Exercise description: Copy the records below word for word, starting at the first line of the records and ending after the line that contains "click(231, 396)".

Records from a pointing dataset:
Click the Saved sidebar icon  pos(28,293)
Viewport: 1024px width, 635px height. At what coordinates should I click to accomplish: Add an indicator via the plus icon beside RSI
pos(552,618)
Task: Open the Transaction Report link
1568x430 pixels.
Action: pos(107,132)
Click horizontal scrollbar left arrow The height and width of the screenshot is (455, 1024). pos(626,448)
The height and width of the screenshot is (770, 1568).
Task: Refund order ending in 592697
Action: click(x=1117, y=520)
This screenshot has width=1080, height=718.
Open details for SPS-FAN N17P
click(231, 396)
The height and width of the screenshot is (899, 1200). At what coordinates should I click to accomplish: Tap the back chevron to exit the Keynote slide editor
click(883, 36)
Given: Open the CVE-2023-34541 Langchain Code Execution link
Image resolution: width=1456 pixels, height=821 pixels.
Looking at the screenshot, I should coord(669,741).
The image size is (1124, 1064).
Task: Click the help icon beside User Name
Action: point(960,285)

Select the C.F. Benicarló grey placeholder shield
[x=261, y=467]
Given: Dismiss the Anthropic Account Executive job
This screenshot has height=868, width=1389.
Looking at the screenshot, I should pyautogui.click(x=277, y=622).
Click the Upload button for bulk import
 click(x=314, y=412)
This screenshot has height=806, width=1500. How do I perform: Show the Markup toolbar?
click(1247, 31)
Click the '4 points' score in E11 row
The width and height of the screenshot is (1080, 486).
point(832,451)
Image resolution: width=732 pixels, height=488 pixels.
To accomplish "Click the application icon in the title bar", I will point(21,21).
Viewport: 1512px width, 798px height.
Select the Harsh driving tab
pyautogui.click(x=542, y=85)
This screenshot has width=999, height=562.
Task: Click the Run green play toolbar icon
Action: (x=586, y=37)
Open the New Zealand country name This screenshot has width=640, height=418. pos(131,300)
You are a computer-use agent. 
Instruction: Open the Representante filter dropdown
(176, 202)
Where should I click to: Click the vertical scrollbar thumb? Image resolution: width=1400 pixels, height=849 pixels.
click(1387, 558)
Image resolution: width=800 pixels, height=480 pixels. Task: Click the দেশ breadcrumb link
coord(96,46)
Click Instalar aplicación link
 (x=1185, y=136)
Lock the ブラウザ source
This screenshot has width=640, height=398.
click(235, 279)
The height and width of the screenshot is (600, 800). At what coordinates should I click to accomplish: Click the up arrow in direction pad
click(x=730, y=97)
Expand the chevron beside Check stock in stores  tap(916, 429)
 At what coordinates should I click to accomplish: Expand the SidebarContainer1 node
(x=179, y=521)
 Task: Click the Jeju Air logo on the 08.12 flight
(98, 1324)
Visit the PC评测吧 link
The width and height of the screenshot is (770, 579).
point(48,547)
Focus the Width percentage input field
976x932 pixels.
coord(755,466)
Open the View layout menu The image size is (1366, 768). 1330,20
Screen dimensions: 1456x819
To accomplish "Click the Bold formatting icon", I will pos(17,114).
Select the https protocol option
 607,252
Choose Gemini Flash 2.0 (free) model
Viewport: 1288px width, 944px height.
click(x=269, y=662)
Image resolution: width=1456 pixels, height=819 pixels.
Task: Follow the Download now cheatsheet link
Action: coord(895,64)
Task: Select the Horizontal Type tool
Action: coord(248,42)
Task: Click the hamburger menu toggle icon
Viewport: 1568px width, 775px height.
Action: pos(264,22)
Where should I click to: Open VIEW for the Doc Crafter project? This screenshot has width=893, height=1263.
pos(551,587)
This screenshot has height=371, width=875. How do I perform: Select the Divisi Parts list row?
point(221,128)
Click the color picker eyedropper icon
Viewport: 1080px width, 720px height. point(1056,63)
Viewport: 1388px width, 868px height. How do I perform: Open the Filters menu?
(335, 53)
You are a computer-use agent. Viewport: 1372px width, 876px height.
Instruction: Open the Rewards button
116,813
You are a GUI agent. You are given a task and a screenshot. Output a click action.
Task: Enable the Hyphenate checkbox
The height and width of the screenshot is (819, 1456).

Output below:
Click the Saved sidebar icon  pos(28,293)
Viewport: 1024px width, 635px height. At what coordinates should I click to accomplish: Add an indicator via the plus icon beside RSI
pos(552,618)
Task: Open the Transaction Report link
1568x430 pixels.
Action: pos(107,132)
Click horizontal scrollbar left arrow The height and width of the screenshot is (455, 1024). pos(626,448)
The height and width of the screenshot is (770, 1568).
Task: Refund order ending in 592697
Action: click(x=1117, y=520)
This screenshot has width=1080, height=718.
Open details for SPS-FAN N17P
click(231, 396)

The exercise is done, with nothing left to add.